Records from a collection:

......

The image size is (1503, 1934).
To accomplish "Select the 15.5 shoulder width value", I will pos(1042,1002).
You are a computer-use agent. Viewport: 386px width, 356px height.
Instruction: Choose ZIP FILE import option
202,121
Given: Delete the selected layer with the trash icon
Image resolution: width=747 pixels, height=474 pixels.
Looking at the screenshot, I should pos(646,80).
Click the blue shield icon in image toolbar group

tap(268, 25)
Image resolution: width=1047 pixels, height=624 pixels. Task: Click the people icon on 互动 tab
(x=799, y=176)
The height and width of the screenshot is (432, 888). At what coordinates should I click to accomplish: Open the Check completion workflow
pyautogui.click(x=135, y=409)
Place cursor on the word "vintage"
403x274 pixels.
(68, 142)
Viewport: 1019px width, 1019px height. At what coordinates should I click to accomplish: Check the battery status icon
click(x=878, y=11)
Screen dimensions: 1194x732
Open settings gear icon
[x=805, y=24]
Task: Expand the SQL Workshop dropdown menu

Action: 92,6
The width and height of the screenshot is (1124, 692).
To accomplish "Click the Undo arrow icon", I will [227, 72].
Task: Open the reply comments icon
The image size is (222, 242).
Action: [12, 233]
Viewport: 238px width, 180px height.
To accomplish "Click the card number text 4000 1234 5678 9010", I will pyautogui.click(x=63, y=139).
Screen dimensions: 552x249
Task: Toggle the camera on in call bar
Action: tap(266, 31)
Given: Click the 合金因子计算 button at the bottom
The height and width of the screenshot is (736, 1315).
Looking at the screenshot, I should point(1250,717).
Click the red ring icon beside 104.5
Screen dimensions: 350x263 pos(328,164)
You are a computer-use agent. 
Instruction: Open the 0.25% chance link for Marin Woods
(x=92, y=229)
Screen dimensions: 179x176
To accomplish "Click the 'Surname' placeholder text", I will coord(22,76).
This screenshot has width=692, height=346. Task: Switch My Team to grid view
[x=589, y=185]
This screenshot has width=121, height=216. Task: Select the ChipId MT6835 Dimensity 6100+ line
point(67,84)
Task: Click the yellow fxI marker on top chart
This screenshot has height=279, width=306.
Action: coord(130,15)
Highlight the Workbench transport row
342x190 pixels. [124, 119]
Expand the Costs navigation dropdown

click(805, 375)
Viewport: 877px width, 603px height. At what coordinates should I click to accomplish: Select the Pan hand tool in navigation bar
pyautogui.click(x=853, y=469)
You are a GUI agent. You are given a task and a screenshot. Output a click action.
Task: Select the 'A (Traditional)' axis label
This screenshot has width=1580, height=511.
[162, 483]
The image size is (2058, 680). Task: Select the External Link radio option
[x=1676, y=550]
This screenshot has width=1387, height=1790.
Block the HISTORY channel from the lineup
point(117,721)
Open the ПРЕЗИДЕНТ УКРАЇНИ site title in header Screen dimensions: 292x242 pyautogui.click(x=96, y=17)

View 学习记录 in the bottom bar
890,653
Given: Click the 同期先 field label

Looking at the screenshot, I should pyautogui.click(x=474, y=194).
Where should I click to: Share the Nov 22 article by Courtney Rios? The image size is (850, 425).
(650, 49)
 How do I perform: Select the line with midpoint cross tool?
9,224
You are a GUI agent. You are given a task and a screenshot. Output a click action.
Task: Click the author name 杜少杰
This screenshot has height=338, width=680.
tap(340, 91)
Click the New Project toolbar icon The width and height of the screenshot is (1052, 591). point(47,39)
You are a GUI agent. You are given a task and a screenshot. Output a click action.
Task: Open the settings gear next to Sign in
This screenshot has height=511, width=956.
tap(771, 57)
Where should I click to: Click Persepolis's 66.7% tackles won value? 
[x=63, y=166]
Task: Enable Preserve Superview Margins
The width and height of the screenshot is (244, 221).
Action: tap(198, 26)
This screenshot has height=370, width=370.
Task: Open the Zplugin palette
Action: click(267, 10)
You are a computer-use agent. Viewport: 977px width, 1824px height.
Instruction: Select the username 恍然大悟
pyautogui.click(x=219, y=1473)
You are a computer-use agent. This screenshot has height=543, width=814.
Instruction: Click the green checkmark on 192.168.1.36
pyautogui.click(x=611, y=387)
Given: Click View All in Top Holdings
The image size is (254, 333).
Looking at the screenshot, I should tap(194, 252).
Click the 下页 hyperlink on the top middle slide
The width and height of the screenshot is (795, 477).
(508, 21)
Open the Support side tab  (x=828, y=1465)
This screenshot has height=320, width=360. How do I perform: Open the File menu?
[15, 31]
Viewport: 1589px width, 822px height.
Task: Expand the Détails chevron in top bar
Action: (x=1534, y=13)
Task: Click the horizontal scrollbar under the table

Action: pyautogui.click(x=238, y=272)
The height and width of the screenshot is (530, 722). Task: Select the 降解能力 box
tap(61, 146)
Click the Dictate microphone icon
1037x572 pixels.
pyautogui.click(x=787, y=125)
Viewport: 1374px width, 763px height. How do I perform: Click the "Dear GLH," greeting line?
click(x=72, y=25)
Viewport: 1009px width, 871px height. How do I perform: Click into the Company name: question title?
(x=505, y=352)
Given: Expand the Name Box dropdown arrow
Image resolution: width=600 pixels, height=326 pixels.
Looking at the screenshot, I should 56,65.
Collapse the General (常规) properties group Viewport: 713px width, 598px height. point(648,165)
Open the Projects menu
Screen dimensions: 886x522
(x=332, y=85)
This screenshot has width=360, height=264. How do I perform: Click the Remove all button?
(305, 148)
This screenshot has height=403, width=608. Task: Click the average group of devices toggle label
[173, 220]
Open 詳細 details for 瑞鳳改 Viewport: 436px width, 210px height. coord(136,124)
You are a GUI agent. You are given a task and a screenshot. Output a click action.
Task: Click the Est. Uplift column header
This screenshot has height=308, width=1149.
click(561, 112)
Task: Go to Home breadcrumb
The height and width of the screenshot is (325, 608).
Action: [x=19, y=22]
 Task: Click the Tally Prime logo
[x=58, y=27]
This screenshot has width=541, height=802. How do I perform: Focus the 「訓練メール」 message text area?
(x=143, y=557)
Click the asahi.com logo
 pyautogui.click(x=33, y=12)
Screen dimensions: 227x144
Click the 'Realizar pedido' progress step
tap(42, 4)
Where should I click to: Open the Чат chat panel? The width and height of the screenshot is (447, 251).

......

What you need to do. Copy out every line from the records that has the word "arrow".

Task answer.
To accomplish "Click the Undo arrow icon", I will [227, 72].
Given: Expand the Name Box dropdown arrow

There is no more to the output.